Nama Bapak saya sendiri adalah Abdul Rohim. Tepat di tembok depan rumah, ada plakat nama yang bertengger di sana. Bukan Abdul Rohim, melainkan Abd. Rohim.
Jika saja Abd. Moeki dilahirkan setelah tahun 1972, tentulah ejaan namanya bukan Abdoel Moeki melainkan Abdul Muki. Ini berdasarkan Keputusan Presiden Nomor 57 Tahun 1972, yang memberlakukan sistem ejaan Latin bagi bahasa Melayu (Indonesia - Malaysia).
Siswa Normaalschool di Jember, tahun 1923
Dulu saya pernah ditanya oleh seorang teman, apakah Bapak saya keturunan Arab? Saya jawab tidak. Ketika saya tanya kenapa, ternyata teman saya hanya menilai dari nama depan Bapak, Abdul. Jadi prediksi saya tentang Abd. Moeki, dia bisa keturunan Arab bisa juga bukan.

:: Materi Sumber ::
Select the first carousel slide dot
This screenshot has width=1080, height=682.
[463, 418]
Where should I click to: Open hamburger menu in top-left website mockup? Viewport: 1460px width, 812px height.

:: Uraian Tugas 1 ::
Alihkan kalimat "Tepat di tembok depan rumah, ada plakat nama yang bertengger di sana." dari teks yang diberikan ke dalam bahasa Inggris.
:: Uraian Tugas 2 ::
Tentukan apakah setiap pernyataan berikut sesuai dengan teks yang diberikan. Jawab ya atau tidak, lalu kutip kata-kata teks yang menjadi penentunya.
(a) Plakat nama di tembok depan rumah bertuliskan Abdul Rohim.
(b) Keputusan Presiden Nomor 57 Tahun 1972 memberlakukan sistem ejaan Latin bagi bahasa Melayu.
(c) Penulis menjawab bahwa Bapaknya keturunan Arab.
Materi ini diambil dari sumber lain.

:: Penyelesaian Lengkap 1 ::
Right on the front wall of the house, there is a name plaque perched there.

:: Penyelesaian Lengkap 2 ::
(a) Tidak: "Bukan Abdul Rohim, melainkan Abd. Rohim."
(b) Ya: "Keputusan Presiden Nomor 57 Tahun 1972, yang memberlakukan sistem ejaan Latin bagi bahasa Melayu (Indonesia - Malaysia)."
(c) Tidak: "Saya jawab tidak."